Wu Xing or Five Element theory is one of the cornerstones of Chinese medicine. Five Element theory sorts all things into a correspondence with one of the five elements. Each element has a relationship with the other elements. Some elements help to build up other elements, such as water nurturing wood. The other relationship is when elements inhibit other elements, such as fire inhibiting metal (by melting it). When the Five Elements are in balance, then there is health in the body.
The Five Element Qi Gong set uses the correspondences of the five elements with the five zang organs - the lungs, kidneys, liver, heart and spleen - to regulate the health of the practitioner. The postures open the corresponding meridians associated with each organ. They also gently massage each organ by moving the physical organs via their ligamentous connections to the body. Continued practice of this set will help balance the overall functioning of the organs, energizing you from the inside out.
Xing Yi Nei Gong
Mind-Intention Nei Gong
This set of health and longevity exercises was created by Wang Ji Wu, a famous martial artist and doctor of Traditional Chinese medicine. Wang, who lived to be over 100 years old, designed these exercises to serve as both a system of health exercises that would prevent illness and improve health and to be an adjunct to martial arts training. These sixteen simple exercises work the body from head to toe, combining breathing with gentle yet precise movements.
The exercises take 20-30 minutes to perform and can be learned by almost anyone. When practiced daily, they have been shown to increase vitality, improve strength, coordination and balance. They can also calm the spirit, aid sleep, improve resistance to disease and reduce joint pain.
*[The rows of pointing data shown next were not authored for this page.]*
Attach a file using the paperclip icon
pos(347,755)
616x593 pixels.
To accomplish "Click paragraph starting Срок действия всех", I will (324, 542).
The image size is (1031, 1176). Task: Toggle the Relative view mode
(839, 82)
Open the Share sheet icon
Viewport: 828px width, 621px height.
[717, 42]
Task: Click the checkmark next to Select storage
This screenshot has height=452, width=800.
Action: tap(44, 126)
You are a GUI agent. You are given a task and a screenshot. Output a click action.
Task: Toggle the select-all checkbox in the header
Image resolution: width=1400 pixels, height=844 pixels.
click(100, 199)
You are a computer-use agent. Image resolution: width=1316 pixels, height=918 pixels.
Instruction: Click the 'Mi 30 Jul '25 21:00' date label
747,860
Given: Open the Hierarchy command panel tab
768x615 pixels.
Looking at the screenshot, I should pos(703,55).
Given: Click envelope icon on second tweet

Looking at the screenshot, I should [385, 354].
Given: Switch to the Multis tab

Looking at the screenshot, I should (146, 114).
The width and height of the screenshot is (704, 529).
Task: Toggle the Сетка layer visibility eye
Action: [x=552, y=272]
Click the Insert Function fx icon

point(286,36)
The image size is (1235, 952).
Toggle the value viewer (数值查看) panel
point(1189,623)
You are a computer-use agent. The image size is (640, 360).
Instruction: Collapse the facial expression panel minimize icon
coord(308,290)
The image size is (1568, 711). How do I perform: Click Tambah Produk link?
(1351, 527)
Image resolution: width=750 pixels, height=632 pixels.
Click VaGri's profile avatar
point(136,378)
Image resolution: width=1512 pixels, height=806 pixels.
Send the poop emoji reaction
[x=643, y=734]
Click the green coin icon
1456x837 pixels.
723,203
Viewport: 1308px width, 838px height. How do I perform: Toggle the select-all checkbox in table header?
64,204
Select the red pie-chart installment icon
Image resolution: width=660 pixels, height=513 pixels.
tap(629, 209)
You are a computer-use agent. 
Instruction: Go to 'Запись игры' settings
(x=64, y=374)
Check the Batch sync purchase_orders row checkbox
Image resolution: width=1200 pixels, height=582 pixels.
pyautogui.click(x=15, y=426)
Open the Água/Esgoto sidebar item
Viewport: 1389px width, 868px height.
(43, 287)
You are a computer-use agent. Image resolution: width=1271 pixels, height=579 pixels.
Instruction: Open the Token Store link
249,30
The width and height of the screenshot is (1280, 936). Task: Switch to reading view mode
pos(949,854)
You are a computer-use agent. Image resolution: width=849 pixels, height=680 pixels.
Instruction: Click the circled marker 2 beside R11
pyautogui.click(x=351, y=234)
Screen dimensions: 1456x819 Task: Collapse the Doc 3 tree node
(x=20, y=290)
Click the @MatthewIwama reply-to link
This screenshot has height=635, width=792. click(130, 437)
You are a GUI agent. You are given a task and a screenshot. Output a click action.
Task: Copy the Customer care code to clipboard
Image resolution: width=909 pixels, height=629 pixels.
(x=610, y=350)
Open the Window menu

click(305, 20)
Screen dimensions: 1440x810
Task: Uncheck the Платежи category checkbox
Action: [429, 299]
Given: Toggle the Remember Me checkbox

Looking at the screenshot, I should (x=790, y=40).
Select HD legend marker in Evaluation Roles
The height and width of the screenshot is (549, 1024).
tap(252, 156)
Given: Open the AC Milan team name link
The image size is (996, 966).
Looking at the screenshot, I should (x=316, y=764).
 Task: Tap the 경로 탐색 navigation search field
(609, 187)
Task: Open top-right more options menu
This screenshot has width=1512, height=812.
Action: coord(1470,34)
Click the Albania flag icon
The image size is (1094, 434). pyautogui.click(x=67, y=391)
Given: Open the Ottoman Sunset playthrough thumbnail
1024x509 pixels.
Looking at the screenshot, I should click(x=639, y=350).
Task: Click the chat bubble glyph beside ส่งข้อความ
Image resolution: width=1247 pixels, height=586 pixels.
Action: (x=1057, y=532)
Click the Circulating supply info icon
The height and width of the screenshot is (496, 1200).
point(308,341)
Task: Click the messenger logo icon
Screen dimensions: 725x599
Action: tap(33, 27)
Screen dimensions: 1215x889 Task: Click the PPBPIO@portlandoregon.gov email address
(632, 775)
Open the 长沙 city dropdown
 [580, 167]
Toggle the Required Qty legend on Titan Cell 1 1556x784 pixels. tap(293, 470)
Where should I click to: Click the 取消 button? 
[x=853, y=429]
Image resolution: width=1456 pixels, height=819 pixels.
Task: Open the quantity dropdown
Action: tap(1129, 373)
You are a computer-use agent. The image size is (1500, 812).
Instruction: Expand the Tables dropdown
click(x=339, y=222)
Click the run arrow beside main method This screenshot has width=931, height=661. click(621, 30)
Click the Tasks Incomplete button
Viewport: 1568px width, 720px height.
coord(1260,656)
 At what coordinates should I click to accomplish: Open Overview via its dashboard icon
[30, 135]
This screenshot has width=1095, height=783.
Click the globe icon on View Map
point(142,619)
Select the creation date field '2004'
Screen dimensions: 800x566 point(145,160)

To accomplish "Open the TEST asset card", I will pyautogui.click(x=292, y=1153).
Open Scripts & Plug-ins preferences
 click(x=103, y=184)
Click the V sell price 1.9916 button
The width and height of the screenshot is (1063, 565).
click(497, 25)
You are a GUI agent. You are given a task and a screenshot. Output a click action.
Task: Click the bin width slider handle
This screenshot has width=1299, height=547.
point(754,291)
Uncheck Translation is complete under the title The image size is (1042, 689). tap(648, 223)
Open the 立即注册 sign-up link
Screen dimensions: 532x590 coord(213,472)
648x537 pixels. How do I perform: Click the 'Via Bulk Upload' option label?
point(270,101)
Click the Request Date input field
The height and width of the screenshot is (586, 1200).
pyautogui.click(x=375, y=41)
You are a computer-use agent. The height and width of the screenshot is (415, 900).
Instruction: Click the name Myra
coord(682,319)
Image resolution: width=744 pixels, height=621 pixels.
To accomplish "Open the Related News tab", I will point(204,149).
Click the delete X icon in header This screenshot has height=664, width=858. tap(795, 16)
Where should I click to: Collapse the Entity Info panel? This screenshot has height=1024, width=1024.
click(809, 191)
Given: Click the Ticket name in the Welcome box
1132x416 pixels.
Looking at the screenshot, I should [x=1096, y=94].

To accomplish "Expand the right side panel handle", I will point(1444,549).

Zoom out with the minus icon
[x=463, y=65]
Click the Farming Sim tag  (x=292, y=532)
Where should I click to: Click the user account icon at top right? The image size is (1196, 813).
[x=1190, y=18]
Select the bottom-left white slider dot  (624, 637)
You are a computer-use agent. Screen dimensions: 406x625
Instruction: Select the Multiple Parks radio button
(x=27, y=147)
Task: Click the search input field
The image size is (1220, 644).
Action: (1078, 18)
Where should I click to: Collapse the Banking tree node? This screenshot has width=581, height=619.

Recommended Text: Xing Yi Nei Gong: Xing Yi Health Maintenance and Internal Strength Development by Dan Miller and Tim Cartmell. This text has illustrations and descriptions of all of the exercises and is a wonderful adjunct to the instruction provided in the class. It is recommended, but not required.
Yi Jin Jing
Sinew Transforming Classic
The Yi Jin Jing (Sinew Transforming Classic) is one of the oldest recorded qi gong sets, dating back 2000 years. Diagrams of the exercises were found in the Mawang Dui Tombs and have been written about throughout Chinese history.
This Yi Jin Jing is widely believed to have been created by Bodhidharma and then further developed by the monks of the Shaolin temple. These exercises were designed as a complement to a meditation practice. They keep the body limber and strong, which balances the extended sitting found in meditation.
The version of the Yi Jin Jing that we teach has been further adapted to emphasize the tendon strengthening aspect of this set. This allows one to combine suppleness with strength. By strengthening the body, it becomes easier to ward off disease.
The Yi Jin Jing consists of 6 simple exercises. These exercises target the forearms, making them idea for people who work with computers, as a way to prevent repetitive stress injuries. They are equally ideal for body workers or anyone who works with their hands, as it strengthens the arms, particular for fine motor movements.